## [Your assignment]
If a line of the data contains the word "resolution", it is counted; report how many such lines there are and nothing else.

Collected data
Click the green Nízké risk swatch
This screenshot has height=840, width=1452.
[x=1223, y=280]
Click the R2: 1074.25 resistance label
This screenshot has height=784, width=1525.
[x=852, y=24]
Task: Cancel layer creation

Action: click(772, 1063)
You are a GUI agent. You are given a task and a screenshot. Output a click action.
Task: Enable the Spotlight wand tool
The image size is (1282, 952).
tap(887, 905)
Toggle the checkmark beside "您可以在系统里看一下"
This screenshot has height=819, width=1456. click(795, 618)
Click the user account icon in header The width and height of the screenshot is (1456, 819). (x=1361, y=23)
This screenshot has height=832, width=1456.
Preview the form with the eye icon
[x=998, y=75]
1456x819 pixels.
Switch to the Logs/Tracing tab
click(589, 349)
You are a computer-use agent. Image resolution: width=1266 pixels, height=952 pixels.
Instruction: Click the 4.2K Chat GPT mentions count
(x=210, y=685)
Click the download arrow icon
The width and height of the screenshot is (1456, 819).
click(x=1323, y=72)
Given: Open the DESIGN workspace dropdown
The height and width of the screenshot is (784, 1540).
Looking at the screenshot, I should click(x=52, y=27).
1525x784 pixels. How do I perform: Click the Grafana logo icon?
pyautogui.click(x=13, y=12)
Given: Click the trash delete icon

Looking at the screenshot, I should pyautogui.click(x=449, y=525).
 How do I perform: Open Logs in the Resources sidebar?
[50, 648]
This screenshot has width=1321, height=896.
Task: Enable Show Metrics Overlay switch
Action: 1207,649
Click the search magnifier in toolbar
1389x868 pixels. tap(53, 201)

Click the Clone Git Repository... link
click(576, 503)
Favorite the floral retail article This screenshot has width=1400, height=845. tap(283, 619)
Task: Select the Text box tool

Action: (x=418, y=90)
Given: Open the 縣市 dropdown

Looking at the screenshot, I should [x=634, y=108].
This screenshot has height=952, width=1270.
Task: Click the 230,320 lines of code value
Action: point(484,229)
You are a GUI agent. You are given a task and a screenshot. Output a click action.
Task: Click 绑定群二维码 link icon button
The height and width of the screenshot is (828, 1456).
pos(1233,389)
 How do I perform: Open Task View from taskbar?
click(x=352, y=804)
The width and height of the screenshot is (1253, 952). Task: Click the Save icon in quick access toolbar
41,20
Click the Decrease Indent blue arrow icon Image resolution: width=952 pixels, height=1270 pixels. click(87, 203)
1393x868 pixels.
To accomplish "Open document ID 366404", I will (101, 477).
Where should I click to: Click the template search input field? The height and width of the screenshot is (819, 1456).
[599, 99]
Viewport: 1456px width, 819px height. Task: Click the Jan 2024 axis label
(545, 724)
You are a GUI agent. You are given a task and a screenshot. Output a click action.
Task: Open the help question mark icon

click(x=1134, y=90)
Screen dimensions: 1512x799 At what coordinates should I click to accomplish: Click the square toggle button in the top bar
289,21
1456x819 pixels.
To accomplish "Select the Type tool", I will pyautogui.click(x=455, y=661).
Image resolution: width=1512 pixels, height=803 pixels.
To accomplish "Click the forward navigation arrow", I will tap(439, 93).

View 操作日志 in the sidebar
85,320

## [Output of the exercise]
3